A new wave of 'telemedicine' could include remote addiction treatment.
Telemedicine has grown rapidly in recent years, and now a bill could ensure health care providers the ability to provide 'tele' counseling for substance abuse disorders.
To be more specific, the practice of 'telemedicine' is the use of virtual tools, such as video chatting to connect patients with various health professionals, and according to the American Telemedicine Association the practice is growing in popularity. From 2013 to 2015 the practice has seen a 50 percent increase and about 15 million Americans have used telemedicine to connect with their health care providers.
In fact, some health insurance providers already offer telemedicine services for the treatment of substance abuse. Yet the bill purposed by Delegate Joseline Peña-Melnyk, and D-Anne Arundel would ensure that health insurance companies could provide services via electronic communication.
“This is something that there is a significant amount of interest in because of the lack of behavioral health counseling and other behavioral health services in many areas of the state,” said Yngvild Olsen, the director of a Baltimore outpatient substance use disorder treatment program.
However, when it comes those who rely on Medicaid, regulations have stymied reimbursement of telemedicine services. More clearly defined regulation could help improve the reach of the method.
According to the Department of Health and Mental Hygiene, opioid related deaths have doubled in the state of Maryland – rising from 529 in 2011 to a staggering 1,089 in 2015.
As mentioned previously, the technology is expanding and recent studies are showing promise.

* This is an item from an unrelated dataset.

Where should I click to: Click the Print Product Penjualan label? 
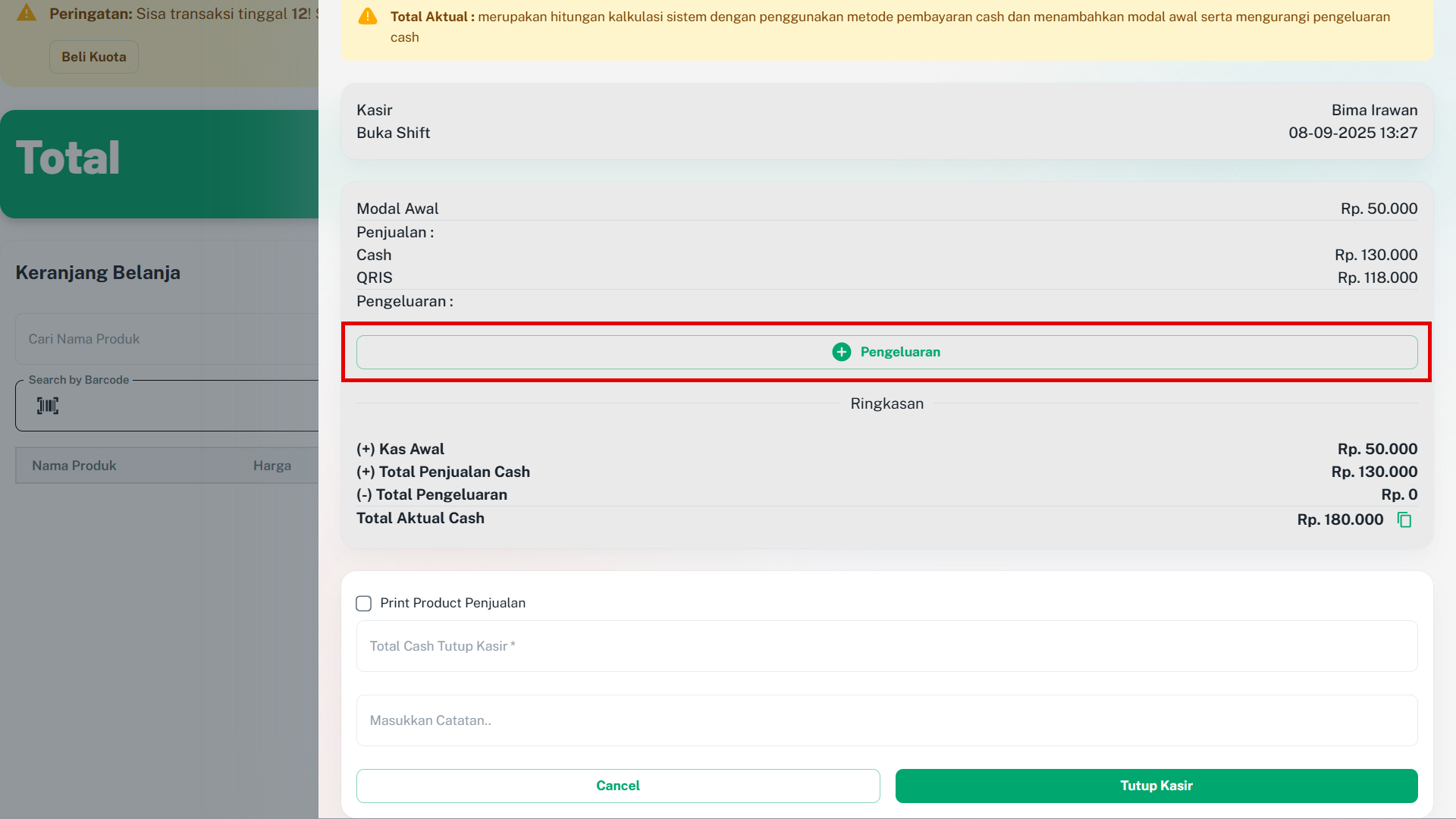pos(453,603)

Physicians at West Virginia University remotely met with 46 patients, performing 30 minute group sessions to prescribe certain medications including buprenorphine. The sessions were then followed up with an hour long in-person therapy sessions.
Of the telemedicine group, 49 percent achieved a 90 day sobriety streak where as the in-person group only had 37 percent.
The ability to reach those who would otherwise need to make a few hour drive coupled with the ability to prescribe buprenorphine more efficiently, the technology could finally curb the rise of opioid abuse in a state that desperately needs it.